Strange that it should be Mr Huhne taking this role, a former financier and financial journalist (he was once City editor of The Independent) who, let it be said, is a rich man with a portfolio of properties, but who could have devoted his whole life to money making and raked in millions.
He could have bought a flash country estate and taken up huntin', shootin' and fishin' like many an upwardly mobile hedge-fund boss of his generation. Instead, after a visit to Africa, he conceived a passion for environmental and developmental causes and went into politics full time for the Liberal Democrats.
His rise has been helped by what even his enemies acknowledge is a brilliant brain. "You should see him in negotiations with the Treasury," a Tory colleague once murmured in admiration. "But then, he was a ratings analyst."
This intellectual agility was never put to better use than at the Cancun climate conference in December 2010, when the laboriously constructed negotiating process appeared to be in ruins after the disastrous Copenhagen talks of the previous year.
Cancun was meant to repair the process so that the world could continue to grapple with the global-warming threat, but it too appeared to be heading for deadlock over the current emissions-cutting treaty, the Kyoto protocol: South American countries insisted on renewal, but the Japanese said Never.
Mr Huhne was put in charge of a committee to try to bridge the divide, which he proceeded to do by producing a text of such subtlety that even the opposing sides felt able to agree to it, and the process was saved.

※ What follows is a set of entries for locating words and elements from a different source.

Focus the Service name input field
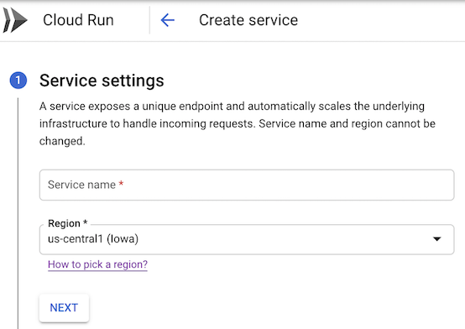This screenshot has width=465, height=329. click(247, 185)
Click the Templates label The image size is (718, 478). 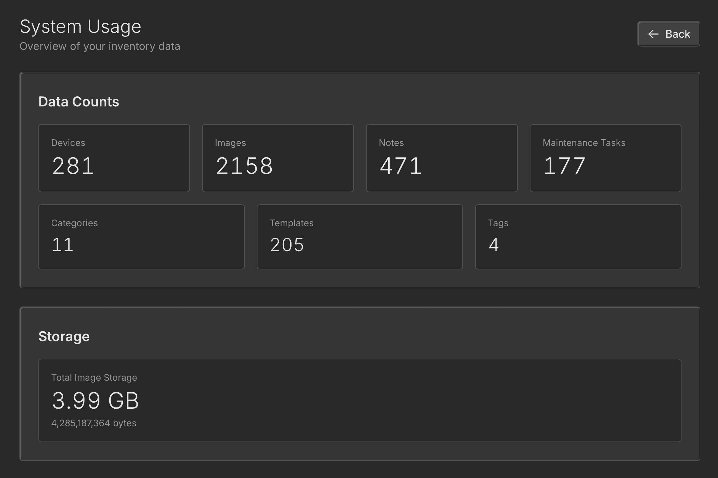[291, 223]
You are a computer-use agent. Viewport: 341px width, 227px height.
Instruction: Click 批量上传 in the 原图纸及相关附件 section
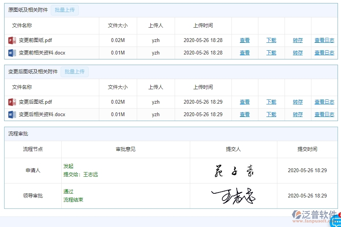(64, 10)

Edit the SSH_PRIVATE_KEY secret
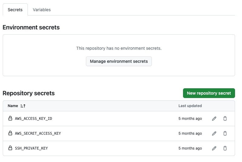coord(214,148)
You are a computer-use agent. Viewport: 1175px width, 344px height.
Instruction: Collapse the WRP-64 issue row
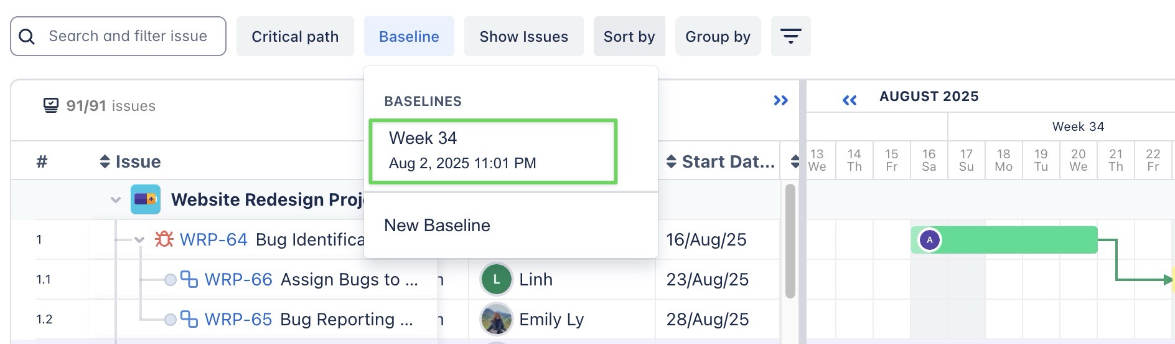(x=139, y=239)
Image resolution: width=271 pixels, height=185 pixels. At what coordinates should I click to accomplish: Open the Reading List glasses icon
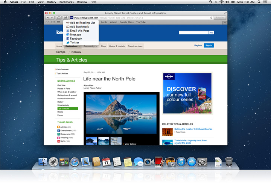pos(47,22)
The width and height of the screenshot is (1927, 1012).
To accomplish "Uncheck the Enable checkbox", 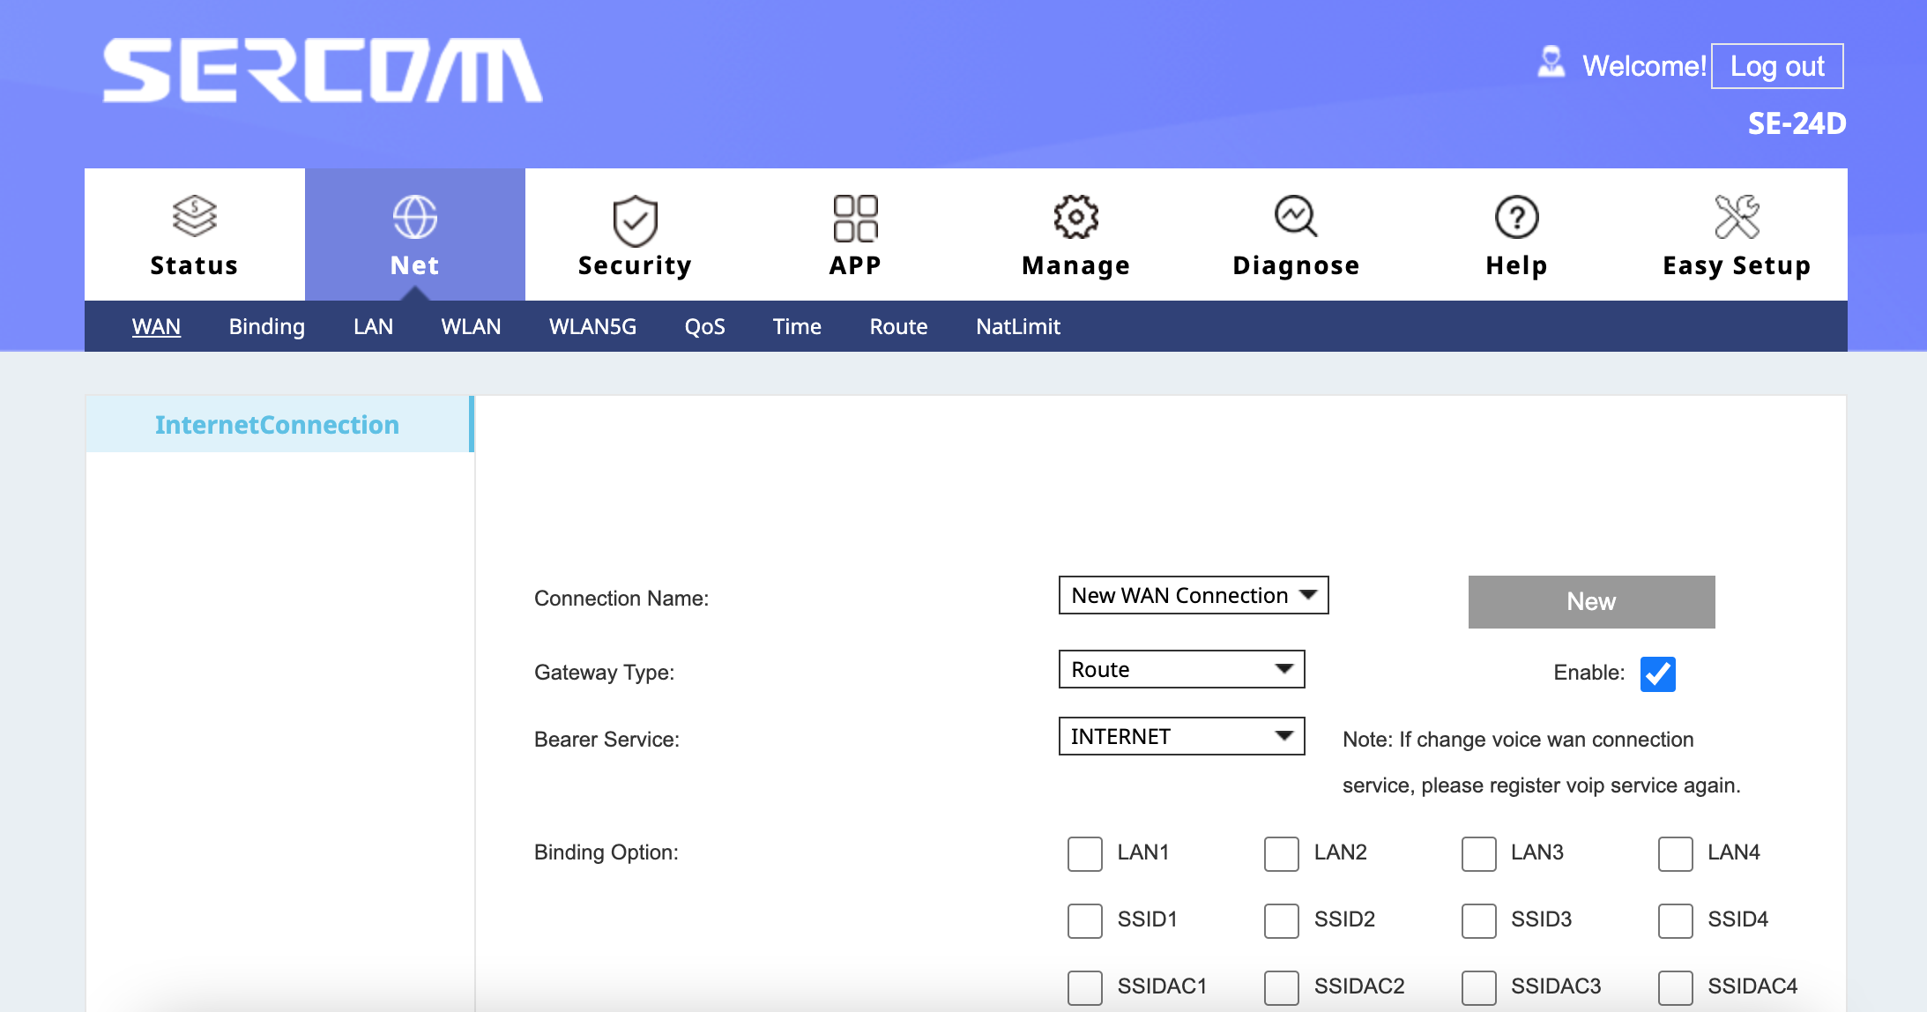I will pos(1657,673).
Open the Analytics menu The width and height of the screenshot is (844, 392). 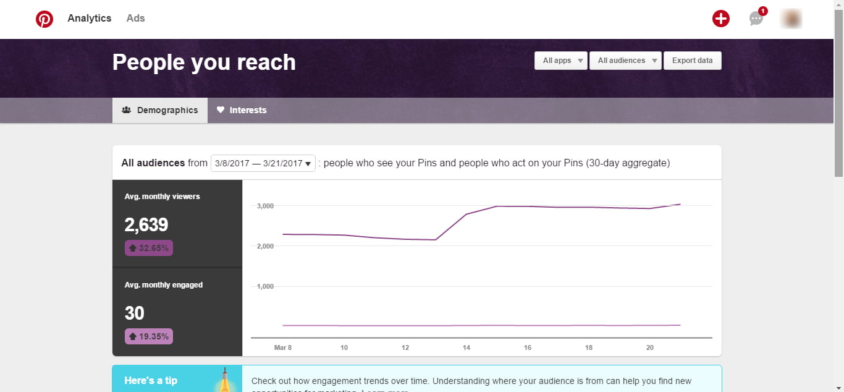[90, 19]
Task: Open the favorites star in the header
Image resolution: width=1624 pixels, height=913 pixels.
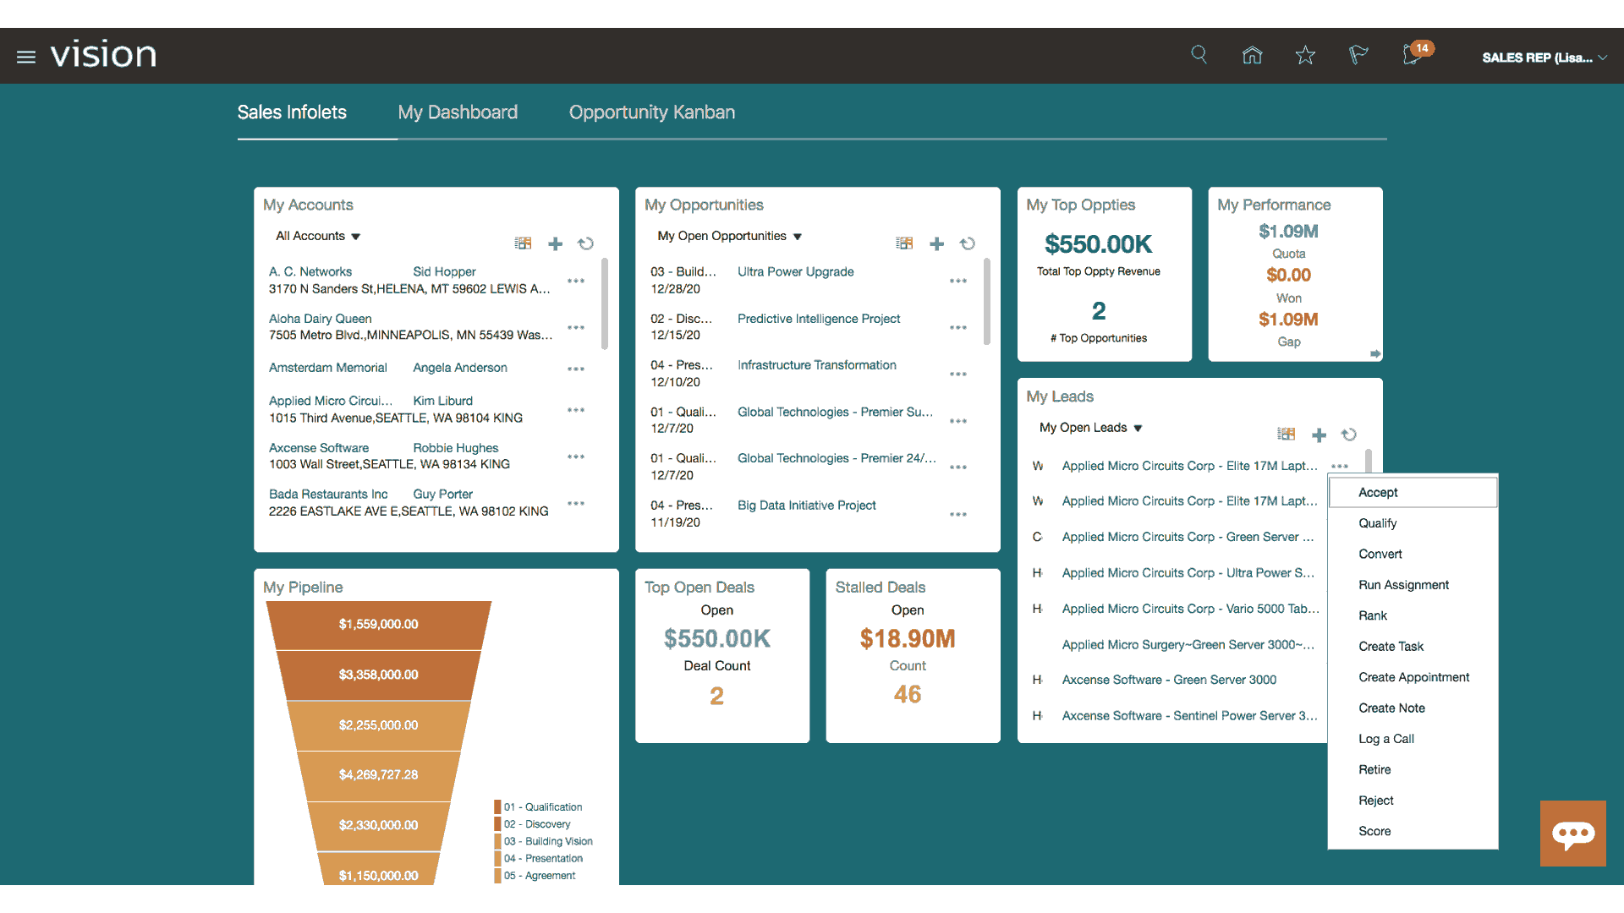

It might seem an obscure victory – but it was a crucial one for the future. There is no doubt that Mr Huhne, as was said of Othello, hath done the state some service. He has been a genuine big beast in the political jungle, and to see him brought low is very sad. His departure is also a very great loss to anyone who cares about the environment and the green economy – especially in an administration which proclaimed it would be the greenest government ever, but which looks a paler shade of green with every day that passes.